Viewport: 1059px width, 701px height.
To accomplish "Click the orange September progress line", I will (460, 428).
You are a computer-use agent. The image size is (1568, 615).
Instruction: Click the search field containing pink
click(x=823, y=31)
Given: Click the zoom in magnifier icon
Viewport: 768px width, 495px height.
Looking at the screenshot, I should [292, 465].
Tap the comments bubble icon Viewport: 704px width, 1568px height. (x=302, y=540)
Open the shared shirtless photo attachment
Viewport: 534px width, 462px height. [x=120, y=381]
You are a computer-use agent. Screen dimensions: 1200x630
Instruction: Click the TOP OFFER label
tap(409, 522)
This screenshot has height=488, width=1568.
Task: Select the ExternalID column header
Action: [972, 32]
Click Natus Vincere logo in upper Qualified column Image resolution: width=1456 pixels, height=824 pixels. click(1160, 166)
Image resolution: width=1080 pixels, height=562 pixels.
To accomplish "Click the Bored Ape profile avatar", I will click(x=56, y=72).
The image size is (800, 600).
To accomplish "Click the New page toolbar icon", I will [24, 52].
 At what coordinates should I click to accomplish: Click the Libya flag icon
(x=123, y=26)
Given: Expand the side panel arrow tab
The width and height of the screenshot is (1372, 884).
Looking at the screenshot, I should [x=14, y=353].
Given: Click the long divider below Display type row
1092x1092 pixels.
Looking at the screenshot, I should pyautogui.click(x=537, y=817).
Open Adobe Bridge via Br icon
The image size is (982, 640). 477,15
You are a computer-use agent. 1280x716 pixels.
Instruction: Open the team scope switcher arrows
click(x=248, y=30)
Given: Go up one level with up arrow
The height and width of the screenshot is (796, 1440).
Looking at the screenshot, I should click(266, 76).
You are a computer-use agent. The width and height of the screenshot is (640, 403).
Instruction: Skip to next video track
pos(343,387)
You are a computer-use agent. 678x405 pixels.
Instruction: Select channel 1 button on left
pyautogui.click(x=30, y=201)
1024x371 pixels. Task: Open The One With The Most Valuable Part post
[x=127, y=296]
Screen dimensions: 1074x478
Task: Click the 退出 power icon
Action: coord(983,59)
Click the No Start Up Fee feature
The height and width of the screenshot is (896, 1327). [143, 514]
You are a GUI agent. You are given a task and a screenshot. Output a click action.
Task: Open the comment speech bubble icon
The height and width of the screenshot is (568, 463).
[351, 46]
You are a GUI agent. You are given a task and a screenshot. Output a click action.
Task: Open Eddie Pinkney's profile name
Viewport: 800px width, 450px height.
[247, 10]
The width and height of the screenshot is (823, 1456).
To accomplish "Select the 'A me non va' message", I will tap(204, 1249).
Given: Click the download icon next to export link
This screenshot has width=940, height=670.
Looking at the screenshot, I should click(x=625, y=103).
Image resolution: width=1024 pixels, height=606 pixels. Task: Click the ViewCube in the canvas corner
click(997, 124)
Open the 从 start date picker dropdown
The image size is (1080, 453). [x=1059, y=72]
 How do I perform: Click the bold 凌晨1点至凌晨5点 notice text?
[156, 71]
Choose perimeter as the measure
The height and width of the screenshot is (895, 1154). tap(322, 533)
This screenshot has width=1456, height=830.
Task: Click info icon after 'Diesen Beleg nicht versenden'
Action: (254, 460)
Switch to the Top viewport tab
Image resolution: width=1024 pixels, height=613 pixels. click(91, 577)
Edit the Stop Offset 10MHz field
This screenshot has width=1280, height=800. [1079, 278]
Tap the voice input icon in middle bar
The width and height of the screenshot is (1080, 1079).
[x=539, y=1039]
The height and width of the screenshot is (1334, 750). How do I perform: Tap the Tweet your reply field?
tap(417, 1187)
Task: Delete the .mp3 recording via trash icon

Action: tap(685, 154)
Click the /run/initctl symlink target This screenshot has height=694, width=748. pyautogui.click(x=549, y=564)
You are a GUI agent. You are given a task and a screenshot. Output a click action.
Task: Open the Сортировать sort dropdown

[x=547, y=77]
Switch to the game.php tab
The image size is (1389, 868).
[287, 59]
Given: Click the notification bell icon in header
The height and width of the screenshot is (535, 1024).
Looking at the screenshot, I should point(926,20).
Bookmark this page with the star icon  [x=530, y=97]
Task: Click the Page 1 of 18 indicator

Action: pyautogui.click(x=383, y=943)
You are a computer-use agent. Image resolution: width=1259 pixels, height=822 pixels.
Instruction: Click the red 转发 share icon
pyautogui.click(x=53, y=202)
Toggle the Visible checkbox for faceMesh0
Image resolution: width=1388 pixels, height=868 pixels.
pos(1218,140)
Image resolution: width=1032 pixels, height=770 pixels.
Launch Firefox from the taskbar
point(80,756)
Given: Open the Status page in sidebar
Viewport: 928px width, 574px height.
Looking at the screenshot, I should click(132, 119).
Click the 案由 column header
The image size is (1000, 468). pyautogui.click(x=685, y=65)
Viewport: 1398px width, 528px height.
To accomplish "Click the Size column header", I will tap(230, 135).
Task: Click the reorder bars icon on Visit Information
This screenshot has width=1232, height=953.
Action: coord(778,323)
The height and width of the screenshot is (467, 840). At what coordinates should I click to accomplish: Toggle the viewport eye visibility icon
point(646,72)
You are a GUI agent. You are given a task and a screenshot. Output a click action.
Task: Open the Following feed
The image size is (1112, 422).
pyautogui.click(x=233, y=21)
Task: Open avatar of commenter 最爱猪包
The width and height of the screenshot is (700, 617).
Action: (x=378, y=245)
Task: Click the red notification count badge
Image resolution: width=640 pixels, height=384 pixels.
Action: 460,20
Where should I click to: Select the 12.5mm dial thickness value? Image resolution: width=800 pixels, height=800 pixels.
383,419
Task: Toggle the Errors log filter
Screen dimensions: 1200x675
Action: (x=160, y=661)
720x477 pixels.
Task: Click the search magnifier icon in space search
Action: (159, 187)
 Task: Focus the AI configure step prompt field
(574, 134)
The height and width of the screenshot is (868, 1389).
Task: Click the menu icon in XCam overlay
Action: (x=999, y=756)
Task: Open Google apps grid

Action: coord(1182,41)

━━━━

_Exercise description_.
Reproduce exactly the entries above, limited to the lines from the one with "Image resolution: width=1080" through the one with "You are a computer-use agent. 1280x716", both included.

_Response for this exercise_.
Image resolution: width=1080 pixels, height=562 pixels.
To accomplish "Click the Bored Ape profile avatar", I will click(x=56, y=72).
The image size is (800, 600).
To accomplish "Click the New page toolbar icon", I will [24, 52].
 At what coordinates should I click to accomplish: Click the Libya flag icon
(x=123, y=26)
Given: Expand the side panel arrow tab
The width and height of the screenshot is (1372, 884).
Looking at the screenshot, I should [x=14, y=353].
Given: Click the long divider below Display type row
1092x1092 pixels.
Looking at the screenshot, I should pyautogui.click(x=537, y=817).
Open Adobe Bridge via Br icon
The image size is (982, 640). 477,15
You are a computer-use agent. 1280x716 pixels.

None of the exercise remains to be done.